Aber auch viele andere haben meine Hochachtung verdient: Whistleblower oder investigative Journalisten, die der Öffentlichkeit unbequeme/ungeheure Wahrheiten zugänglich machen – was den Mächtigen so gar nicht gefällt. Ich denke z.B. an Edward Snowden, der in Russland als Exilant lebt, oder an Julian Assange, der im Gefängnis schmachtet.
Jedes Unrechtssystem bringt Freiheitskämpfer hervor, die sich nicht mit den Repressionen durch die machthabende Elite abfinden wollen und im Widerstand Kopf und Kragen riskieren…, nur weil sie den Mund aufmachen. In diesem Zusammenhang will ich auch die Widerstandsbewegung „Weiße Rose“ im 3. Reich nicht unerwähnt lassen. Was für mutige junge Menschen waren das! Erst das Fallbeil brachte sie zum Schweigen.

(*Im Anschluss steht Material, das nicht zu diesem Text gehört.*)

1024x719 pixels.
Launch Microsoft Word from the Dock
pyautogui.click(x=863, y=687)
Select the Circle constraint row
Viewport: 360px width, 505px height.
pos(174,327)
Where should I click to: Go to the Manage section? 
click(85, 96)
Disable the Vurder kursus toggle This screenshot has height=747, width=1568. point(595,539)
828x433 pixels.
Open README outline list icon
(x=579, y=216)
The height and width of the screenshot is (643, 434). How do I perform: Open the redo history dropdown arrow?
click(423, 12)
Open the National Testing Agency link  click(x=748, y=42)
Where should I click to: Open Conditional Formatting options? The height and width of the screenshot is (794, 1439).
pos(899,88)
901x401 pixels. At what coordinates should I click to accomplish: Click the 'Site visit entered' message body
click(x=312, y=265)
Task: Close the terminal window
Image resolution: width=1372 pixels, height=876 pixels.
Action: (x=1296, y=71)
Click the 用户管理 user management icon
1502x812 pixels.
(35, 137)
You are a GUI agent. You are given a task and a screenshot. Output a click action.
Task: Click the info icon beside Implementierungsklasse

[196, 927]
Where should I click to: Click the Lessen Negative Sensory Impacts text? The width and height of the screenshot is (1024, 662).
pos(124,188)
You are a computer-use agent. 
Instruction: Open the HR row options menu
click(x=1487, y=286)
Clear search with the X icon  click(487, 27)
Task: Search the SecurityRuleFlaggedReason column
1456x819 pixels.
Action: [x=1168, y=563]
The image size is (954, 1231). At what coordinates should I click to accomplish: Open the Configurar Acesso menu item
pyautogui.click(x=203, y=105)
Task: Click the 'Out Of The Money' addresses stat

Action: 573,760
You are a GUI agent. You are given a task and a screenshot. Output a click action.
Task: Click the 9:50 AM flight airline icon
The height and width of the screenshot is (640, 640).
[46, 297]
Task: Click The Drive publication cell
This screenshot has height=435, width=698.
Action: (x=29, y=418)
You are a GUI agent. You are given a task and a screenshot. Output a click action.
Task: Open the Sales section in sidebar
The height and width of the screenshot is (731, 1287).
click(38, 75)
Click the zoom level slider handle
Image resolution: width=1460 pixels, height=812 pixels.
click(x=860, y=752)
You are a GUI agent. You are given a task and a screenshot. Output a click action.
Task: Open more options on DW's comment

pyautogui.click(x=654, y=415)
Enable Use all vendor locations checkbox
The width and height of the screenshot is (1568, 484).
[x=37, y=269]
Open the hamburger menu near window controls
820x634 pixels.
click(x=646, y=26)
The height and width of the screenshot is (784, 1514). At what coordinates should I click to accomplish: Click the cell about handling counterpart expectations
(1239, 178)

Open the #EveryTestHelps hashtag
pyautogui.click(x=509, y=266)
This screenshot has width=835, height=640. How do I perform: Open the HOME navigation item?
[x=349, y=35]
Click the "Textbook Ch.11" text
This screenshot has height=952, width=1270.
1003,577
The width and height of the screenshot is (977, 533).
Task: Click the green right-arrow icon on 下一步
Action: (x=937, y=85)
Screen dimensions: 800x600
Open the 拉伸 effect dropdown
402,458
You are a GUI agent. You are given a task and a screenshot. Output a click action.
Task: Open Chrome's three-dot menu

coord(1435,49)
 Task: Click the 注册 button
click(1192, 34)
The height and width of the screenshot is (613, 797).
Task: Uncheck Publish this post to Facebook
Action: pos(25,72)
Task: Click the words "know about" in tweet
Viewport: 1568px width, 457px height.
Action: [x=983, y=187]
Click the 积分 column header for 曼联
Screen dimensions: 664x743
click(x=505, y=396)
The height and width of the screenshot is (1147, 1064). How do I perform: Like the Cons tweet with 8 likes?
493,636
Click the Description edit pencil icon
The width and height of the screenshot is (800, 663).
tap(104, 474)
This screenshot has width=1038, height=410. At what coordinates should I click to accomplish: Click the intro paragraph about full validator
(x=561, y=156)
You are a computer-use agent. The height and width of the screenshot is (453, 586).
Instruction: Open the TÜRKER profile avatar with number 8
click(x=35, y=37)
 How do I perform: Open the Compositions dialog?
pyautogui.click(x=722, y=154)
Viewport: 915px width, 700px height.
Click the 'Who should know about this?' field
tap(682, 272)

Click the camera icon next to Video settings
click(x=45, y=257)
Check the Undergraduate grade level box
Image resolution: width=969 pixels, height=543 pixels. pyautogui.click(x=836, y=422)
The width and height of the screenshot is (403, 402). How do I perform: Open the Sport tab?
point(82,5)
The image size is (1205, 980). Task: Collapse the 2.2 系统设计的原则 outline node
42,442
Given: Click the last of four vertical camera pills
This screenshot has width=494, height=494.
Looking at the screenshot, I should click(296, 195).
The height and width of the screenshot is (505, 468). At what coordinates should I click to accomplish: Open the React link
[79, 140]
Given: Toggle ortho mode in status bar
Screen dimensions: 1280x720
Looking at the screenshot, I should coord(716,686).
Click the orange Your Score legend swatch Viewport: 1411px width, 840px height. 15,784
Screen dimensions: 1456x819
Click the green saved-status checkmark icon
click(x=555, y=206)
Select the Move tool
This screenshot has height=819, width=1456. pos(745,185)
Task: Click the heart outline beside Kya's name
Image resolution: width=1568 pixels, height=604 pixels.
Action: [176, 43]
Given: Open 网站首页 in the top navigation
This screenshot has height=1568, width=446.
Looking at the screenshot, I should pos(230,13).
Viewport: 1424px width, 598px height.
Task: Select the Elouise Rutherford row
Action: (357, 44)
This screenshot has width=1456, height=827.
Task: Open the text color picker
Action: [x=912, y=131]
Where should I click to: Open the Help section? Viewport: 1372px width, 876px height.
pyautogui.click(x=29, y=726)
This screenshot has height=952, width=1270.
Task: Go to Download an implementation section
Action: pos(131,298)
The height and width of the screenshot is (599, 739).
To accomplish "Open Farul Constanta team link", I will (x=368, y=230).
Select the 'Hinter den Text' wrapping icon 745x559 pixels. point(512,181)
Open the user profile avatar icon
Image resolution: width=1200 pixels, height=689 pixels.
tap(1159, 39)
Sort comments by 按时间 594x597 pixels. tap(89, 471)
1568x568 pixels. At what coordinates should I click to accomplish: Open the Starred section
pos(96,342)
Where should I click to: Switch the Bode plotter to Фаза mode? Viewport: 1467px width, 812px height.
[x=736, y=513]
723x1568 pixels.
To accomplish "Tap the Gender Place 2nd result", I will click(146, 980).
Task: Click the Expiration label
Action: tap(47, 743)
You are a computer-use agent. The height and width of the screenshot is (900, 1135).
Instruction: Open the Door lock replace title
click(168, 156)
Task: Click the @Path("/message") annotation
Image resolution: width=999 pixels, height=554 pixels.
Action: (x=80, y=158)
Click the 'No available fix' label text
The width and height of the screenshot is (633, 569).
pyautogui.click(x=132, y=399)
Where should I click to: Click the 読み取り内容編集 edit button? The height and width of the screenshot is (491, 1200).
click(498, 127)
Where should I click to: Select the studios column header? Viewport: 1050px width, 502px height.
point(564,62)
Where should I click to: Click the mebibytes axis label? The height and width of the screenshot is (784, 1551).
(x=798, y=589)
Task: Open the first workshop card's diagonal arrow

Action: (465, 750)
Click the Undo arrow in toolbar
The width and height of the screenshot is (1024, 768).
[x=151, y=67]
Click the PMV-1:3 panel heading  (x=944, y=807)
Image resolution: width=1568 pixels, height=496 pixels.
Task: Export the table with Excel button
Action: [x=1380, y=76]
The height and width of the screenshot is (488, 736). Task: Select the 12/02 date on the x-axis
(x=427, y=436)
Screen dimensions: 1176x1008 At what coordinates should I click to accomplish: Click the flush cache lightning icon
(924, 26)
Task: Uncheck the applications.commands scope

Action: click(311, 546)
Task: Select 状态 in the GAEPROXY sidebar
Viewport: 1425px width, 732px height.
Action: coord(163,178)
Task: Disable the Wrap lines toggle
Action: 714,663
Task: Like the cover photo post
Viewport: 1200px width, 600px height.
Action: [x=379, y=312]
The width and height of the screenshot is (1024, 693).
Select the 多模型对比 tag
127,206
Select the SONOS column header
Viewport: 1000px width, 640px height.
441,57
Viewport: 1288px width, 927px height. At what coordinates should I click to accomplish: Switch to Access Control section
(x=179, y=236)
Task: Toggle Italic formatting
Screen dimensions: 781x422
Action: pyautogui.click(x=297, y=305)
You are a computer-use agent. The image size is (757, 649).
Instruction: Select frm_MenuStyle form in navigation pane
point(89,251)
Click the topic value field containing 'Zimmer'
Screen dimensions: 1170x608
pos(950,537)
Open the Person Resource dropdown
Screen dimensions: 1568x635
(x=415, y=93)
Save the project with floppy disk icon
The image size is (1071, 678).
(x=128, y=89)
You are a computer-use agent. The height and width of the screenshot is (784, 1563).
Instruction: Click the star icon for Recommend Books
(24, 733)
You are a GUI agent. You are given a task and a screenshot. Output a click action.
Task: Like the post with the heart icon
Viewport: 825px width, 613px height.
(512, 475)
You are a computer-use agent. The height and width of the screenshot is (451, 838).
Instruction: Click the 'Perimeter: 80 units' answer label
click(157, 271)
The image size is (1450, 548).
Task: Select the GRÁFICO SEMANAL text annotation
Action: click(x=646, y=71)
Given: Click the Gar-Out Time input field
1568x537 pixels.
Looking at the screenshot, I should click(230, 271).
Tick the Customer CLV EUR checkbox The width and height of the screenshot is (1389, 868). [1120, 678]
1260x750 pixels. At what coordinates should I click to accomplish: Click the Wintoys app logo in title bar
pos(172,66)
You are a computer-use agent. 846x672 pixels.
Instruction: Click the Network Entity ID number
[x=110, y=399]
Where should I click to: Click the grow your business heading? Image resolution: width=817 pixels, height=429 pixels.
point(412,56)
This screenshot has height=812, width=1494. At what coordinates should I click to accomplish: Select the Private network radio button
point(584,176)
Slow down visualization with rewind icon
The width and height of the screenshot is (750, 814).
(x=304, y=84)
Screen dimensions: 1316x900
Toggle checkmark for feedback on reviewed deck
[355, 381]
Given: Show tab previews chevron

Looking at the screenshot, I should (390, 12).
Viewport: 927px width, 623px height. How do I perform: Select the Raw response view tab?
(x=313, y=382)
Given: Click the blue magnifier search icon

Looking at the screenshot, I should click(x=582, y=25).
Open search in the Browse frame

Die Frage steht im Raum: Wie weit bin ich bereit zu gehen? – Aber auch: Wie weit geht die Gegenseite mit ihrer Unmenschlichkeit und Lügenpropaganda?

„Mr. Brasko, ich erwarte von Ihnen keine Heldentat. Seien Sie einfach der, der Sie sind. Sie finden dann schon Ihren Weg.“ Freedom nippte an ihrem Wodka und lächelte, wie wahrscheinlich Ariadne Theseus angelächelt hatte, bevor der ins Labyrinth trat, wo der menschenfressende Minotaurus hauste.
„Nun rücken Sie endlich damit heraus, wie ich Ihnen konkret helfen kann!“ brach es aus mir hervor.
„Sie sind bereits dabei, mir zu helfen.“ Ihre Hand lag plötzlich auf der meinen. Die Verlegenheit stand mir im Gesicht geschrieben.
„Ähm – Darauf sollten wir anstoßen, Lady… Freedom.“

Wie spät war es eigentlich geworden? Die Dämmerung brach herein. Auch mein Geist verdunkelte sich. Ich verlor den Halt. Am Wodka allein konnte es nicht liegen. Als alter Trinker kannte ich mein Pensum.